▸ ENTRIES PROVIDED:
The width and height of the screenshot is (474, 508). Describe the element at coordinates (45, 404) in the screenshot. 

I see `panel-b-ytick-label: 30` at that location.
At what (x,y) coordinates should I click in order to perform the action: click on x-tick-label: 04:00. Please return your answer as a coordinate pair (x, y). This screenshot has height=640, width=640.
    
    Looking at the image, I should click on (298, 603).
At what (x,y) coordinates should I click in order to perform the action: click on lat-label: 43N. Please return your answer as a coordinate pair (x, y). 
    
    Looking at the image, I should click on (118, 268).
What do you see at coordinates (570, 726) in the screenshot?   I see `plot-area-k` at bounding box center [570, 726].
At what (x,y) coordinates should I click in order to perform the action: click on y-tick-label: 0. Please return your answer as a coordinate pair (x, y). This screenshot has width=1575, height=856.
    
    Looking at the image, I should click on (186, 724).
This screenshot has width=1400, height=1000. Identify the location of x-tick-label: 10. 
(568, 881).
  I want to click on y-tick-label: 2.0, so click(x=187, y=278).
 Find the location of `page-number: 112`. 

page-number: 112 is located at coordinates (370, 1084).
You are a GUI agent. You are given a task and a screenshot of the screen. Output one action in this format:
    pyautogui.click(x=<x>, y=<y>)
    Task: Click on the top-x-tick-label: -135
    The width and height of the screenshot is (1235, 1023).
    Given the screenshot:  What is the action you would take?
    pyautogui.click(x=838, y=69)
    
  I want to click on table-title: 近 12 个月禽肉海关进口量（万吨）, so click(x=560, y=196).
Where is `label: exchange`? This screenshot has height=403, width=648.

▸ TASK STATEMENT: Can you write out the items word for word, starting with the very first line and going through the line that contains "Looking at the image, I should click on (186, 724).", with both of those lines included?

▸ ANSWER BOX:
The width and height of the screenshot is (474, 508). Describe the element at coordinates (45, 404) in the screenshot. 

I see `panel-b-ytick-label: 30` at that location.
At what (x,y) coordinates should I click in order to perform the action: click on x-tick-label: 04:00. Please return your answer as a coordinate pair (x, y). This screenshot has height=640, width=640.
    
    Looking at the image, I should click on (298, 603).
At what (x,y) coordinates should I click in order to perform the action: click on lat-label: 43N. Please return your answer as a coordinate pair (x, y). 
    
    Looking at the image, I should click on (118, 268).
What do you see at coordinates (570, 726) in the screenshot?   I see `plot-area-k` at bounding box center [570, 726].
At what (x,y) coordinates should I click in order to perform the action: click on y-tick-label: 0. Please return your answer as a coordinate pair (x, y). This screenshot has width=1575, height=856.
    
    Looking at the image, I should click on (186, 724).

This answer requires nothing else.